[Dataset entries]
☆ ☆ ☆
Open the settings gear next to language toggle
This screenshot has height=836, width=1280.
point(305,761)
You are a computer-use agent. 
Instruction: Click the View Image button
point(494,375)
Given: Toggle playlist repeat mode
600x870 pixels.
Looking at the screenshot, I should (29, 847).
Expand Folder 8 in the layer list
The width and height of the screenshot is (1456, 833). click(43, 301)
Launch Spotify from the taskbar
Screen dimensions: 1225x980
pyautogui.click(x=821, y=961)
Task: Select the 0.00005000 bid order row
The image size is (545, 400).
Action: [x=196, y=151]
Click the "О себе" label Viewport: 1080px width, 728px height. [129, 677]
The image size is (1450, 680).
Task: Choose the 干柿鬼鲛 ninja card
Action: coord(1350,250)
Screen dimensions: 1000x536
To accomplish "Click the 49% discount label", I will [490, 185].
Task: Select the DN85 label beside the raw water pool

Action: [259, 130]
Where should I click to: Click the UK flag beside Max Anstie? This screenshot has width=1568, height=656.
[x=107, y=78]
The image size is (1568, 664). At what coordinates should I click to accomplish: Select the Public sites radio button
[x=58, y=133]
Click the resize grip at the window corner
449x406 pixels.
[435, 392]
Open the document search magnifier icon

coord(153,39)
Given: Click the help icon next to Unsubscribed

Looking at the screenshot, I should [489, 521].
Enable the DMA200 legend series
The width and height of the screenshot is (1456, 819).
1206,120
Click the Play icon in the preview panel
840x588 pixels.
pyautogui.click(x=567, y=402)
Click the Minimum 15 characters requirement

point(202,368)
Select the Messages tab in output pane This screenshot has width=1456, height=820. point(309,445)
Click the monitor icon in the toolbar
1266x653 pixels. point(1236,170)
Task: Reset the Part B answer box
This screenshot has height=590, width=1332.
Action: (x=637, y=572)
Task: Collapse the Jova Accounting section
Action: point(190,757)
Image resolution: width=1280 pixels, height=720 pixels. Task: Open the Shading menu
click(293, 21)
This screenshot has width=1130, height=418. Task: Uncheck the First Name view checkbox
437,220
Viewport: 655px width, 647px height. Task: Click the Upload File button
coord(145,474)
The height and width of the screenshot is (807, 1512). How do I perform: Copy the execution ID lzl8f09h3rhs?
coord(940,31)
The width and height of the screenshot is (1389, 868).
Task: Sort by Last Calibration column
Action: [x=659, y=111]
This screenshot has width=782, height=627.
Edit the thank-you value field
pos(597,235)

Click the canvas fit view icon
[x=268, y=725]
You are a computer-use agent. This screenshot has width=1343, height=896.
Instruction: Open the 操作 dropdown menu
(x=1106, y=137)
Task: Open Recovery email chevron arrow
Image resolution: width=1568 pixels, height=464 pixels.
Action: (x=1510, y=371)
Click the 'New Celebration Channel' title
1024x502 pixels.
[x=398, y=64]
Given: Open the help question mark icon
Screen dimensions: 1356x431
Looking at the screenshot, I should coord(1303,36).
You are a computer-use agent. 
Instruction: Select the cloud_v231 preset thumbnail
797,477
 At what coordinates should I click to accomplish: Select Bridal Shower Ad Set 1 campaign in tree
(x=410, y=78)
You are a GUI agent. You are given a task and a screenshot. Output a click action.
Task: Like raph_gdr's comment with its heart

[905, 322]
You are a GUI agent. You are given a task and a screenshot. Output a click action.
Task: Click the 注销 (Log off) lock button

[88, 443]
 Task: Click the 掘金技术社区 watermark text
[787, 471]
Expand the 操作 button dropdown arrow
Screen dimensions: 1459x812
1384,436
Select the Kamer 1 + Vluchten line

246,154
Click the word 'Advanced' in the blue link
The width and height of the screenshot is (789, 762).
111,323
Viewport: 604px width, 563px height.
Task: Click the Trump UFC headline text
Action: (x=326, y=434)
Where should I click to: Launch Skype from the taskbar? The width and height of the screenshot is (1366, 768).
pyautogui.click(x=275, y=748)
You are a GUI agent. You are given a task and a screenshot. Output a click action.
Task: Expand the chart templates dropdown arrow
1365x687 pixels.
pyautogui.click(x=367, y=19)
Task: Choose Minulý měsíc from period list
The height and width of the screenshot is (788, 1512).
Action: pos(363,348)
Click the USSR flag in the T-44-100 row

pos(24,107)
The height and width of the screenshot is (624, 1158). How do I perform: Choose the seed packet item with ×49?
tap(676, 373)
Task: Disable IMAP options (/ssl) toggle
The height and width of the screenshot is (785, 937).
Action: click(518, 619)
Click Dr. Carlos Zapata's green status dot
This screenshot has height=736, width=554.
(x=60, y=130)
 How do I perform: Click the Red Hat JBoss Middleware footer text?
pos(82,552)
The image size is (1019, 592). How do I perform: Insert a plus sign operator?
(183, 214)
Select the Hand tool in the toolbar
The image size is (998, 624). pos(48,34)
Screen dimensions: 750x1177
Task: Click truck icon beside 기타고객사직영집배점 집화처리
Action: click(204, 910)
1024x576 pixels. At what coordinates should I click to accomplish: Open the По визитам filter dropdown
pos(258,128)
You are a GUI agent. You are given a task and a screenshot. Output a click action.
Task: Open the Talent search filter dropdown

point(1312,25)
☆ ☆ ☆
Retype the entries one by one, exactly.

### [RESPONSE AREA]
Open the settings gear next to language toggle
This screenshot has height=836, width=1280.
point(305,761)
You are a computer-use agent. 
Instruction: Click the View Image button
point(494,375)
Given: Toggle playlist repeat mode
600x870 pixels.
Looking at the screenshot, I should (29, 847).
Expand Folder 8 in the layer list
The width and height of the screenshot is (1456, 833). click(43, 301)
Launch Spotify from the taskbar
Screen dimensions: 1225x980
pyautogui.click(x=821, y=961)
Task: Select the 0.00005000 bid order row
The image size is (545, 400).
Action: [x=196, y=151]
Click the "О себе" label Viewport: 1080px width, 728px height. [129, 677]
The image size is (1450, 680).
Task: Choose the 干柿鬼鲛 ninja card
Action: coord(1350,250)
Screen dimensions: 1000x536
To accomplish "Click the 49% discount label", I will [490, 185].
Task: Select the DN85 label beside the raw water pool

Action: [259, 130]
Where should I click to: Click the UK flag beside Max Anstie? This screenshot has width=1568, height=656.
[x=107, y=78]
The image size is (1568, 664). At what coordinates should I click to accomplish: Select the Public sites radio button
[x=58, y=133]
Click the resize grip at the window corner
449x406 pixels.
[435, 392]
Open the document search magnifier icon

coord(153,39)
Given: Click the help icon next to Unsubscribed

Looking at the screenshot, I should [489, 521].
Enable the DMA200 legend series
The width and height of the screenshot is (1456, 819).
1206,120
Click the Play icon in the preview panel
840x588 pixels.
pyautogui.click(x=567, y=402)
Click the Minimum 15 characters requirement

point(202,368)
Select the Messages tab in output pane This screenshot has width=1456, height=820. point(309,445)
Click the monitor icon in the toolbar
1266x653 pixels. point(1236,170)
Task: Reset the Part B answer box
This screenshot has height=590, width=1332.
Action: (x=637, y=572)
Task: Collapse the Jova Accounting section
Action: point(190,757)
Image resolution: width=1280 pixels, height=720 pixels. Task: Open the Shading menu
click(293, 21)
This screenshot has width=1130, height=418. Task: Uncheck the First Name view checkbox
437,220
Viewport: 655px width, 647px height. Task: Click the Upload File button
coord(145,474)
The height and width of the screenshot is (807, 1512). How do I perform: Copy the execution ID lzl8f09h3rhs?
coord(940,31)
The width and height of the screenshot is (1389, 868).
Task: Sort by Last Calibration column
Action: [x=659, y=111]
This screenshot has width=782, height=627.
Edit the thank-you value field
pos(597,235)

Click the canvas fit view icon
[x=268, y=725]
You are a computer-use agent. This screenshot has width=1343, height=896.
Instruction: Open the 操作 dropdown menu
(x=1106, y=137)
Task: Open Recovery email chevron arrow
Image resolution: width=1568 pixels, height=464 pixels.
Action: (x=1510, y=371)
Click the 'New Celebration Channel' title
1024x502 pixels.
[x=398, y=64]
Given: Open the help question mark icon
Screen dimensions: 1356x431
Looking at the screenshot, I should coord(1303,36).
You are a computer-use agent. 
Instruction: Select the cloud_v231 preset thumbnail
797,477
 At what coordinates should I click to accomplish: Select Bridal Shower Ad Set 1 campaign in tree
(x=410, y=78)
You are a GUI agent. You are given a task and a screenshot. Output a click action.
Task: Like raph_gdr's comment with its heart

[905, 322]
You are a GUI agent. You are given a task and a screenshot. Output a click action.
Task: Click the 注销 (Log off) lock button

[88, 443]
 Task: Click the 掘金技术社区 watermark text
[787, 471]
Expand the 操作 button dropdown arrow
Screen dimensions: 1459x812
1384,436
Select the Kamer 1 + Vluchten line

246,154
Click the word 'Advanced' in the blue link
The width and height of the screenshot is (789, 762).
111,323
Viewport: 604px width, 563px height.
Task: Click the Trump UFC headline text
Action: (x=326, y=434)
Where should I click to: Launch Skype from the taskbar? The width and height of the screenshot is (1366, 768).
pyautogui.click(x=275, y=748)
You are a GUI agent. You are given a task and a screenshot. Output a click action.
Task: Expand the chart templates dropdown arrow
1365x687 pixels.
pyautogui.click(x=367, y=19)
Task: Choose Minulý měsíc from period list
The height and width of the screenshot is (788, 1512).
Action: pos(363,348)
Click the USSR flag in the T-44-100 row

pos(24,107)
The height and width of the screenshot is (624, 1158). How do I perform: Choose the seed packet item with ×49?
tap(676, 373)
Task: Disable IMAP options (/ssl) toggle
The height and width of the screenshot is (785, 937).
Action: click(518, 619)
Click Dr. Carlos Zapata's green status dot
This screenshot has height=736, width=554.
(x=60, y=130)
 How do I perform: Click the Red Hat JBoss Middleware footer text?
pos(82,552)
The image size is (1019, 592). How do I perform: Insert a plus sign operator?
(183, 214)
Select the Hand tool in the toolbar
The image size is (998, 624). pos(48,34)
Screen dimensions: 750x1177
Task: Click truck icon beside 기타고객사직영집배점 집화처리
Action: click(204, 910)
1024x576 pixels. At what coordinates should I click to accomplish: Open the По визитам filter dropdown
pos(258,128)
You are a GUI agent. You are given a task and a screenshot. Output a click action.
Task: Open the Talent search filter dropdown

point(1312,25)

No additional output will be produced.